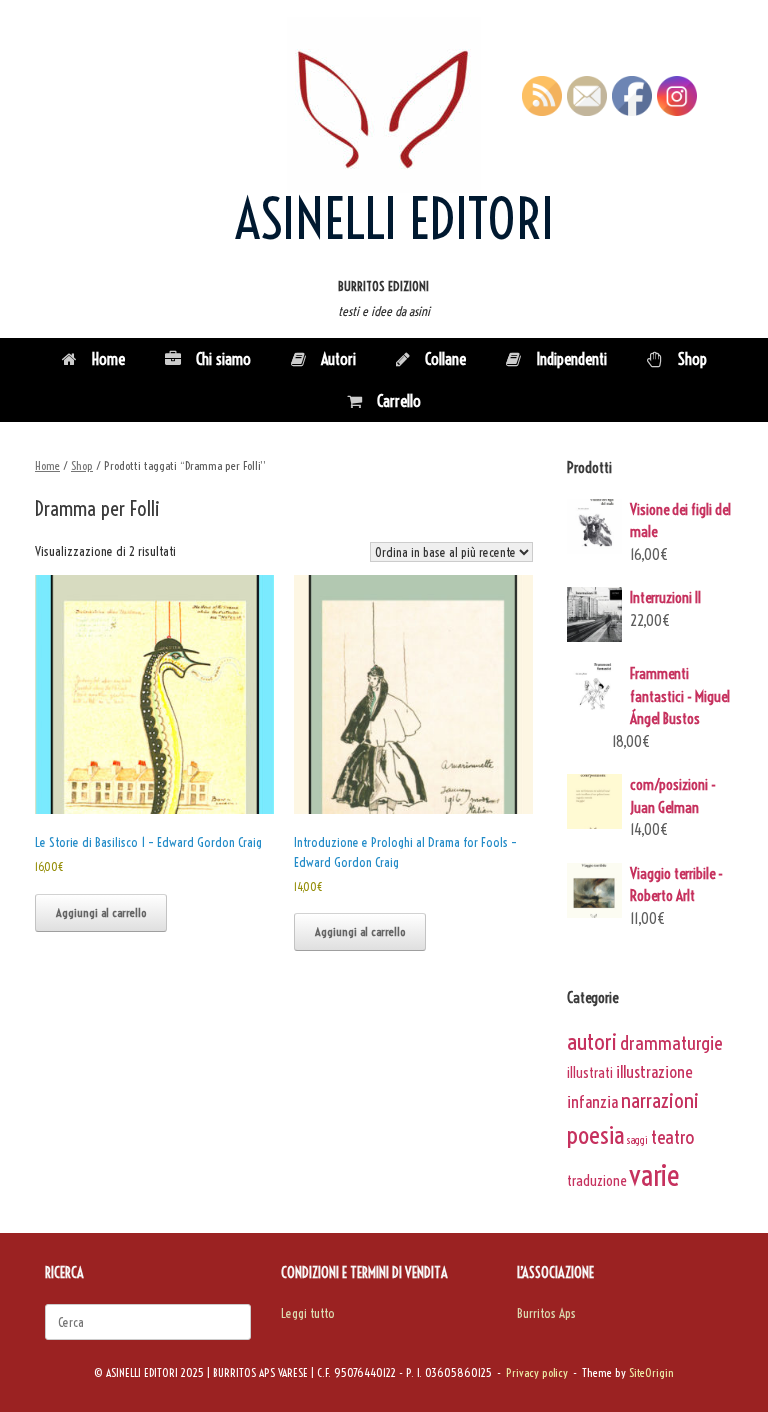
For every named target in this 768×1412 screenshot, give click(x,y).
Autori (338, 359)
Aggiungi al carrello (101, 912)
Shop (692, 359)
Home (108, 359)
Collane (445, 359)
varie (654, 1175)
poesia (595, 1134)
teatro (672, 1137)
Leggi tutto (308, 1313)
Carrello (399, 401)
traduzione (596, 1181)
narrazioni (660, 1100)
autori (592, 1042)
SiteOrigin (651, 1373)
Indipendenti (571, 359)
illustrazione (654, 1071)
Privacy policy (537, 1373)
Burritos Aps (546, 1313)
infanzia (592, 1101)
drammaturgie (671, 1043)
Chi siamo (223, 359)
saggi (637, 1140)
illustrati (590, 1073)
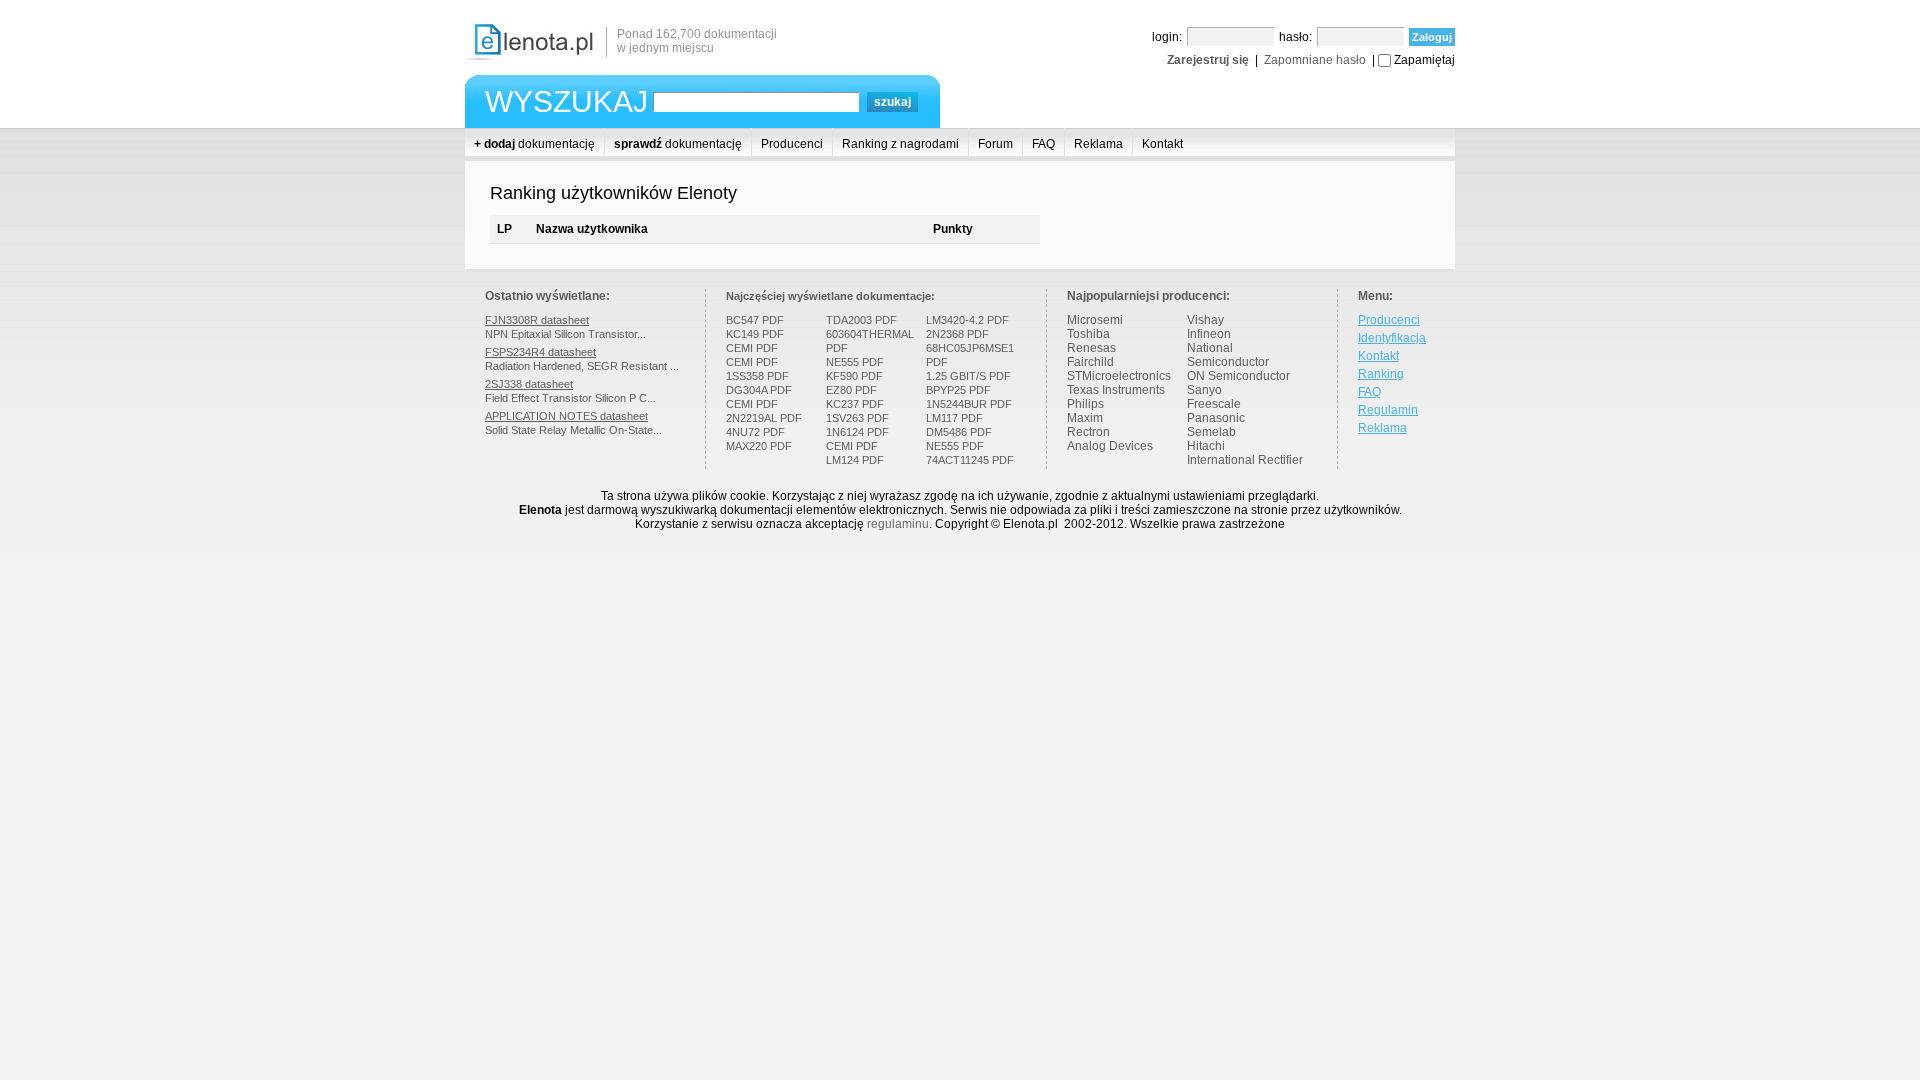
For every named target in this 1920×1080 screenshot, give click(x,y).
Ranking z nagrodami (900, 144)
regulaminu (898, 524)
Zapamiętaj (1424, 60)
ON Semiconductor (1238, 376)
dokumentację (534, 144)
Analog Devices (1110, 446)
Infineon (1209, 334)
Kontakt (1162, 144)
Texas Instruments (1116, 390)
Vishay (1205, 320)
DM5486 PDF (959, 432)
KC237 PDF (855, 404)
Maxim (1085, 418)
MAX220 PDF (759, 446)
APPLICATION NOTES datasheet (566, 416)
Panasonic (1216, 418)
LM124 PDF (855, 460)
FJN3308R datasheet (537, 320)
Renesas (1091, 348)
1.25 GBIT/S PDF (968, 376)
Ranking (1381, 374)
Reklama (1098, 144)
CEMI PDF (752, 348)
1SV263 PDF (857, 418)
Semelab (1211, 432)
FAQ (1043, 144)
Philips (1085, 404)
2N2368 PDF (957, 334)
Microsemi (1095, 320)
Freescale (1214, 404)
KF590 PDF (854, 376)
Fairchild (1090, 362)
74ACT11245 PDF (970, 460)
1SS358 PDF (757, 376)
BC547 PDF (755, 320)
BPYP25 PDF (958, 390)
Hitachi (1206, 446)
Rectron (1088, 432)
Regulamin (1388, 410)
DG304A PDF (759, 390)
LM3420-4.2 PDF (967, 320)
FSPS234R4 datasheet (540, 352)
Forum (995, 144)
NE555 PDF (855, 362)
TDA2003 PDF (861, 320)
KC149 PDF (755, 334)
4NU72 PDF (755, 432)
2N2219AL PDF (764, 418)
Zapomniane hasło (1315, 60)
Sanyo (1204, 390)
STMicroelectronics (1119, 376)
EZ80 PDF (851, 390)
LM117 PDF (954, 418)
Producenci (792, 144)
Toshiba (1088, 334)
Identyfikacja (1392, 338)
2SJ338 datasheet (529, 384)
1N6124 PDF (857, 432)
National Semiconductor (1228, 355)
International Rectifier (1245, 460)
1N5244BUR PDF (969, 404)
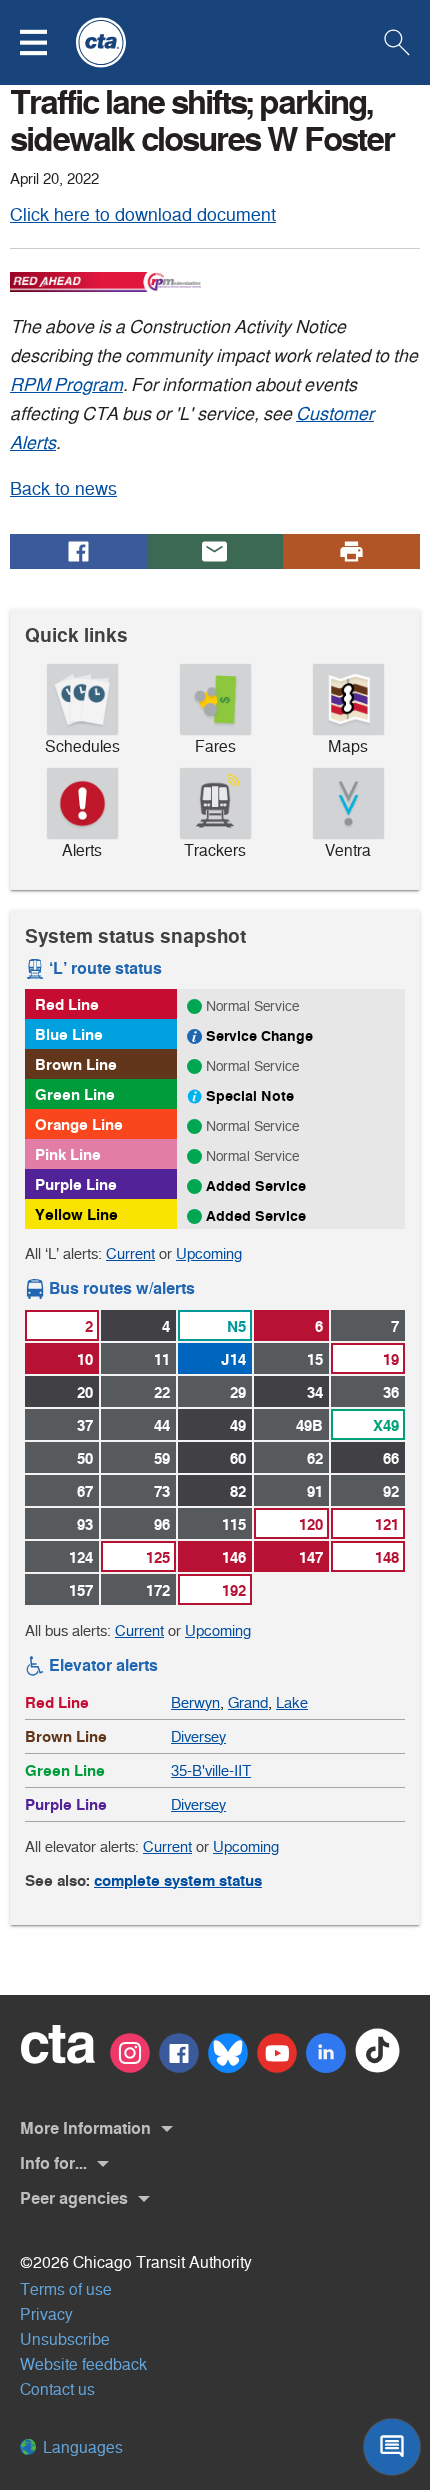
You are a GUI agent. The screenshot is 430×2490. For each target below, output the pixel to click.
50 (85, 1458)
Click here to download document (143, 215)
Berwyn (195, 1702)
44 (162, 1425)
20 (85, 1392)
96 (162, 1524)
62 (315, 1458)
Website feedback (83, 2364)
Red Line (67, 1004)
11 (162, 1359)
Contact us (57, 2389)
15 (315, 1359)
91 (315, 1491)
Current (130, 1253)
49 (238, 1425)
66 (391, 1458)
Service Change (259, 1036)
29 (238, 1392)
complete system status (178, 1880)
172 (158, 1590)
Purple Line (76, 1184)
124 (81, 1557)
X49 (386, 1425)
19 (391, 1359)
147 (311, 1557)
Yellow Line (76, 1214)
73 (162, 1491)
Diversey (198, 1736)
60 (238, 1458)
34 (315, 1392)
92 (391, 1491)
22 (162, 1392)
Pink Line (68, 1154)
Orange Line (79, 1124)
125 (158, 1557)
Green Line (75, 1094)
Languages (81, 2447)
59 (162, 1458)
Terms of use (66, 2289)
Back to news (63, 489)
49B (309, 1425)
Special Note (250, 1096)
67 (85, 1491)
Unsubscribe (65, 2339)
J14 (233, 1359)
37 (85, 1425)
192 (234, 1590)
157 (81, 1590)
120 (311, 1524)
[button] (46, 42)
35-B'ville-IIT (211, 1770)
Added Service (256, 1186)
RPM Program (66, 385)
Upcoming (209, 1253)
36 (391, 1392)
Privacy (46, 2314)
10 (85, 1359)
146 (234, 1557)
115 (234, 1524)
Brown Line (76, 1064)
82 (238, 1491)
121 (387, 1524)
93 (85, 1524)
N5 (236, 1326)
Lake (292, 1702)
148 (387, 1557)
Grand (248, 1702)
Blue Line (69, 1034)
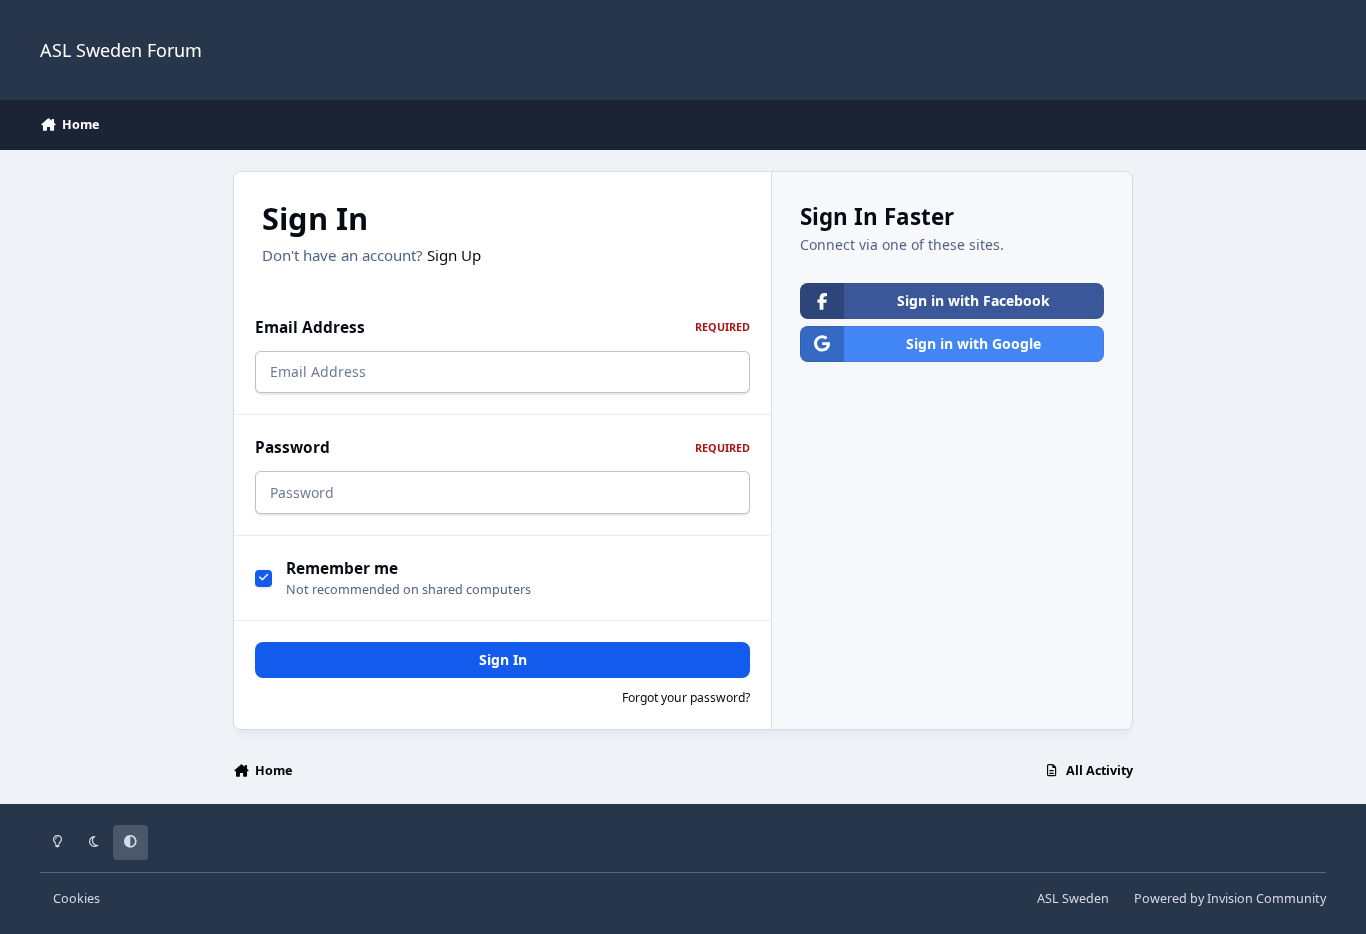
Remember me (342, 568)
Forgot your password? (686, 697)
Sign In (503, 659)
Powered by (1230, 898)
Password (502, 447)
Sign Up (454, 255)
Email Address (502, 327)
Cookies (76, 898)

....

Report, from the entries above, each line where "screenshot" is found.

RESULT OF THIS EXERCISE:
For every named target in this 768×1412 screenshot, give click(x,y).
For every named target in this 1920×1080 screenshot, give click(x,y).
You are a GUI agent. The screenshot is 430×2490. For each target below, output the pixel to click.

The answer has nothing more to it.